The company doesn’t claim to have all the answers but, judging from its staff turnover, it’s doing something right. “We lost one person two years ago and we have grown, gaining three people in the past year,” Gavin says. “Understanding each other’s personalities helps me and others to interact well. It makes things a lot simpler.”

Passion4Performance

Passion4Performance

Winner of the Excellence in the Management of People award for 2018, category for emerging enterprises

Our adjudicator Dr Mthandazo Ncube shares with us their experience of Passion4Performance.

Free to make mistakes and accountable for fixing them

On a good day, the only person you can control is yourself, so attempting to control anyone else is futile. Rather let people manage themselves, have the freedom to make mistakes and be held accountable for their actions and decisions.

This is the essence of people management at online learning assessment company Passion4Performance – and while it might sound simple, it’s anything but.

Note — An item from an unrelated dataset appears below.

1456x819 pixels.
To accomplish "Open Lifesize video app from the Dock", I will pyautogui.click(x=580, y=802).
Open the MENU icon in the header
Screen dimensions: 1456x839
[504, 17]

“Our culture limits us in terms of who can work for us. It’s really difficult to find people who can work this way. At school and in their studies, people are not taught to think. Then they come here and have this freedom, and it’s very uncomfortable,” says Darryn Van Den Berg, founder and Visionary MD of Passion4Performance.

The uncomfortable part is that there are only two golden rules for the company’s employees. “First, you must be able to ask if you don’t know. Second, you must know if you are about to drop a ball,” says Darryn. “Our culture is that if you drop the ball, you have to pick it up.”

In other words, it’s all about consequences and accountability. “We have lots of conversations about our culture and we tend to dive into the consequences, and this is causing the uncomfortable conversations to become closer to the norm.”

Darryn recalls the time he and a young developer went to pitch for a large contract from a prospective client. “This youngster saw me as the boss and he would never say “no” if I asked him to complete a task. He said he could do the job we were pitching for and we took the risk that he could. On the pitch day, we took him with the potential client but the work was not completed and the pitch fell apart. Holding him accountable in front of the client to fix the challenges – as we were experiencing them.”

After the experience of having to explain his misjudgement to the client, this particular employee was no longer a people pleaser. “Immediately, he started saying no,” says Darryn. “Micromanaging is easy but I’m a firm believer that people must manage themselves. As far as possible, we try to create an environment where people set their own goals and targets and make their own decisions. We like people to be free from fear to make mistakes, ask for help and pick up the balls they drop.”